We didn't say anything to each other for a few minutes.

"You don't have to spend any more money on me."

"I won't be."

"Good, because I don't need anything really."

"That's not true Sybil. You need a pair of reading glasses. Good ones. Those I will get you and pay for myself."

"Sax, my mission is to donate a kidney to my niece. Let's just stay focused on that."

"I am. I'm totally focused on that." Then I added, "Plus your sweet ass of course."

"That's so nice of you to say."

"That was my little head talking."

We drove along for a few minutes.

"Let's stop on the way and pick you up some clothes, okay?"

"I don't want you spending money on me. I don't want clothes Sax. I don't care what people think of me. I am who I am."

"Sybil. I won't be spending my money on you but I would if I had to. I'm speaking on behalf of Beeston Little here, and on behalf of your niece Dee and Eli Tyana. They would like to ensure that the organ donation goes smoothly. They have put their trust and faith in me, to exercise my judgment and do the right thing, okay?"

"Tyana?"

"Yeah, that's Dee's last name. Don't change the subject."
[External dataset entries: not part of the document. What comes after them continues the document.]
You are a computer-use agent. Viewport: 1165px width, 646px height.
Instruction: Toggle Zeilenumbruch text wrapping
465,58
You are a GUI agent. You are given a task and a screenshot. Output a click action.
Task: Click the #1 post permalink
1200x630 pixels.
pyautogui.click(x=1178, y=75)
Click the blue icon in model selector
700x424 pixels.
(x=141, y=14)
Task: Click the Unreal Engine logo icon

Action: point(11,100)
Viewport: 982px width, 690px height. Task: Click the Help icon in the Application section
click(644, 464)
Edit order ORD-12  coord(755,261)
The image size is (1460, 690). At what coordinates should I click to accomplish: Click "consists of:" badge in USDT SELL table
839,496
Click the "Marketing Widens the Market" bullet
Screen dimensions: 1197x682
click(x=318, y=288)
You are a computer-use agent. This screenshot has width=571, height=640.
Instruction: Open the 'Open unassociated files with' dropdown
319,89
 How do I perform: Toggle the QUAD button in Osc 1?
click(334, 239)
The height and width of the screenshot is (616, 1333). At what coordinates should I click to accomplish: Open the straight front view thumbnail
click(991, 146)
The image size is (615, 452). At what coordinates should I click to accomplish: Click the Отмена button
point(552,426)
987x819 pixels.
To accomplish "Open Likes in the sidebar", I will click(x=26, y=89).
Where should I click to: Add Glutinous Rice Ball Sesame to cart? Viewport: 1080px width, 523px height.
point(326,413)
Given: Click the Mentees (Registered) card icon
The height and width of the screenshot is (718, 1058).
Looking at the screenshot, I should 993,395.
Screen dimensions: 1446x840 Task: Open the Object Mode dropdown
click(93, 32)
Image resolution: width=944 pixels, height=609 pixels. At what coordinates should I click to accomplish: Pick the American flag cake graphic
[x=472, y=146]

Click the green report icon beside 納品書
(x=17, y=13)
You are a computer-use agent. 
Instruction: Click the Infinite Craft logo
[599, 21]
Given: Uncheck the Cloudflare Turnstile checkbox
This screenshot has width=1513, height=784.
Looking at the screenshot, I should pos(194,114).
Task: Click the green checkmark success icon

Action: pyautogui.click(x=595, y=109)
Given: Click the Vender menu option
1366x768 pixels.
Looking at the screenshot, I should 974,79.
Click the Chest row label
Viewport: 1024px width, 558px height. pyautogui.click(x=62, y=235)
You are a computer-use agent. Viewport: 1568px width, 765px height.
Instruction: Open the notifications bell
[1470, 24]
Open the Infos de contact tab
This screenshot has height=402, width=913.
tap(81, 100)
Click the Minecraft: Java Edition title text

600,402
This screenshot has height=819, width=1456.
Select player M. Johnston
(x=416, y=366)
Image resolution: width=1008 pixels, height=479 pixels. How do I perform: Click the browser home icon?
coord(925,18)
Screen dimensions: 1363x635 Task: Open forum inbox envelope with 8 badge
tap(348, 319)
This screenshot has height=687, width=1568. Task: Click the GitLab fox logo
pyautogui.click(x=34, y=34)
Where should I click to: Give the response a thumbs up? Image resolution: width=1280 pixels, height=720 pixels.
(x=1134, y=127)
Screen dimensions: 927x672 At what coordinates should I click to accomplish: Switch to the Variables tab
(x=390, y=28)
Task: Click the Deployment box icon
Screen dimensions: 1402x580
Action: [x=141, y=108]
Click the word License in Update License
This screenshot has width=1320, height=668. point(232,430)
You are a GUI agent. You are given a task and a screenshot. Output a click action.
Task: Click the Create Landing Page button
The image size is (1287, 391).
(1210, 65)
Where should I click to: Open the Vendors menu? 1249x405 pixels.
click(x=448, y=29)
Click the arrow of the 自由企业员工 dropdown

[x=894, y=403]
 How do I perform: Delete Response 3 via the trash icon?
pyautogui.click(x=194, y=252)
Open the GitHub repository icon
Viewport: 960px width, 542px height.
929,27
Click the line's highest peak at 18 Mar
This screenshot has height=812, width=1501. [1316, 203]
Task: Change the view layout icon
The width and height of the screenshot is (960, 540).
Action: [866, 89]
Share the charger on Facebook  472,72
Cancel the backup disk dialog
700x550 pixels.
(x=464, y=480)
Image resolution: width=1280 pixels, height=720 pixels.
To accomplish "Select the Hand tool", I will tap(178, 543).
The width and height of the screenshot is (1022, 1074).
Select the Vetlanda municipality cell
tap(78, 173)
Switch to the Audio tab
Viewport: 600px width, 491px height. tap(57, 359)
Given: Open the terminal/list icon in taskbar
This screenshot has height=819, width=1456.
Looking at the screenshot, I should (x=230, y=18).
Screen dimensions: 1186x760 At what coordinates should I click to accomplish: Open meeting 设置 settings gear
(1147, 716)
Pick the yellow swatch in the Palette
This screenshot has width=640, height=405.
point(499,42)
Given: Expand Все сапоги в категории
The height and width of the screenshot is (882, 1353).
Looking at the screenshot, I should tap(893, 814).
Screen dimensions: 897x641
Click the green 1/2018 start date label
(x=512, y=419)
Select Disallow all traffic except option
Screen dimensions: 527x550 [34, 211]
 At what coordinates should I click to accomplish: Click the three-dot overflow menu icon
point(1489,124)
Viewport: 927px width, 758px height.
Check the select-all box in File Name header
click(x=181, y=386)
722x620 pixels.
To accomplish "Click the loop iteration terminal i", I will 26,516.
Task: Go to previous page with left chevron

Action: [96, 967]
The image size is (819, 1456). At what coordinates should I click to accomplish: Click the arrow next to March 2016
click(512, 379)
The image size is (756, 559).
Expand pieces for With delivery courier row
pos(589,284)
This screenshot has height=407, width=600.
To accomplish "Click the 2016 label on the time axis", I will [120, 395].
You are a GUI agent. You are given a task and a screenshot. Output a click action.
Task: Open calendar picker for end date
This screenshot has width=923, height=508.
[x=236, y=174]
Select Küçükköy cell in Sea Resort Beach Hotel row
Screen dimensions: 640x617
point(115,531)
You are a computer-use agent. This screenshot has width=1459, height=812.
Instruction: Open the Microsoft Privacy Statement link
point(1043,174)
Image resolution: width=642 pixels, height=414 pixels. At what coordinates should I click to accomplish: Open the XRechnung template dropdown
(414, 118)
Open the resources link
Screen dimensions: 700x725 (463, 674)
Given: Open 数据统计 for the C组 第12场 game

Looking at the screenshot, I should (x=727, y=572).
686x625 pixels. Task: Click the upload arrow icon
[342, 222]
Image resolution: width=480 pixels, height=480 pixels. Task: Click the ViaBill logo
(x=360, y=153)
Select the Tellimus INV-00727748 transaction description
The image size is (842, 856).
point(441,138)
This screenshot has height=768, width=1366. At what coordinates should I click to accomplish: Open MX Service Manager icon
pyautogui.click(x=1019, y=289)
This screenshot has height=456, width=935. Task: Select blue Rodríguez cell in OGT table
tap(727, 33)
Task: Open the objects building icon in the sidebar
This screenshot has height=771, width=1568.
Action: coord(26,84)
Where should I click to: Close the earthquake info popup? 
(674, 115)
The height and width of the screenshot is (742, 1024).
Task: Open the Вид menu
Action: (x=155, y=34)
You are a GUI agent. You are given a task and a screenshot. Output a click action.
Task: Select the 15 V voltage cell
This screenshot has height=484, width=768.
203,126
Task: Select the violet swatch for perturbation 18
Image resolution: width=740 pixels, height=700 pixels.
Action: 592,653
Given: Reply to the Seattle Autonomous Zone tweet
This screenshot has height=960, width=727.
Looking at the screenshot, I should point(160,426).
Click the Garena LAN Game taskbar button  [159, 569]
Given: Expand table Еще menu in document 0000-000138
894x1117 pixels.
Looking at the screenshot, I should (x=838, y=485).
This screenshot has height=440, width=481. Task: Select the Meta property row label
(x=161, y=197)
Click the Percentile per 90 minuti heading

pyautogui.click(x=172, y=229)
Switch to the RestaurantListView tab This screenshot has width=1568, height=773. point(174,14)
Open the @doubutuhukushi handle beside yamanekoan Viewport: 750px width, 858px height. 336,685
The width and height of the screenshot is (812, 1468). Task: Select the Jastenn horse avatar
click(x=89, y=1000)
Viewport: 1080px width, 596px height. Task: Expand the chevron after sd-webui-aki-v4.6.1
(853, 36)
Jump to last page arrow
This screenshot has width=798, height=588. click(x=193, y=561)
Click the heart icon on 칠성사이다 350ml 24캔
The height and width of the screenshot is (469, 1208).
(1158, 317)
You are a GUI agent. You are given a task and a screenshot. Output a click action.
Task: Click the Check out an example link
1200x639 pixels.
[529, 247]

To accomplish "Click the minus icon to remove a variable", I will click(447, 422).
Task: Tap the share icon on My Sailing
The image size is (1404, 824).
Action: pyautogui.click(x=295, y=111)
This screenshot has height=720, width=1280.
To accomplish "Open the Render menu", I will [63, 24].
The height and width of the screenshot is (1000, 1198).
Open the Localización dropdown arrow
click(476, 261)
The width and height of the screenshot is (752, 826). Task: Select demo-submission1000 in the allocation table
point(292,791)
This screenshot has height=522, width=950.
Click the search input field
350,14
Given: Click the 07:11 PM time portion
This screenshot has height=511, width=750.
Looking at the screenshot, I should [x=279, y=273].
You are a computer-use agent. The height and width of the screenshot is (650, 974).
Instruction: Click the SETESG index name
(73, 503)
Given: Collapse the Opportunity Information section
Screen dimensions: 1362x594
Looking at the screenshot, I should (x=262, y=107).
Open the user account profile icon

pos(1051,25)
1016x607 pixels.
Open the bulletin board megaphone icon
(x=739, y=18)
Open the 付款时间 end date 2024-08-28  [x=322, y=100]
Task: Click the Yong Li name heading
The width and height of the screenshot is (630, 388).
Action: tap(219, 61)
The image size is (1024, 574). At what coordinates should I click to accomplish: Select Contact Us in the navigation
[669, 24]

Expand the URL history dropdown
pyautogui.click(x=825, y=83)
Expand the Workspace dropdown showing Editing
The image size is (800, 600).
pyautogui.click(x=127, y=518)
She stared out the front windshield for a moment.

"What do you suggest I do?"

"Go on a mini-shopping spree. Nothing lavish, nothing expensive. You need to set yourself up with enough clothing choices to give everyone the impression that you're ordinary and just packed a big suitcase to come to the big city for the procedure. Nothing crazy, nothing gaudy and absolutely nothing that hints...witch. Can you do that for me? For us?"

She smiled warmly. "Yes, don't worry Sax."

"Don't worry about the money. Just pick things that you can pretend to be comfortable in. I'll take you to a Walmart or a Sears or something. Or troll the clothing stores, whatever you prefer. Please Sybil, don't try to skimp and save. Just plain normal. I need you to pull this off. Okay?"

"Don't worry Sax. Your wish is my command."

"Good."

We continued south down the long highway bordered with marshy stands of black spruce interspersed with granite mounds sliced open to allow the highway to smoothly follow the land.

"Sybil, I'd like you to stay with me while you're in Toronto. So think of it this way, the money that will be saved by you not staying in a hotel, will be spent on setting you up with clothing. Okay?"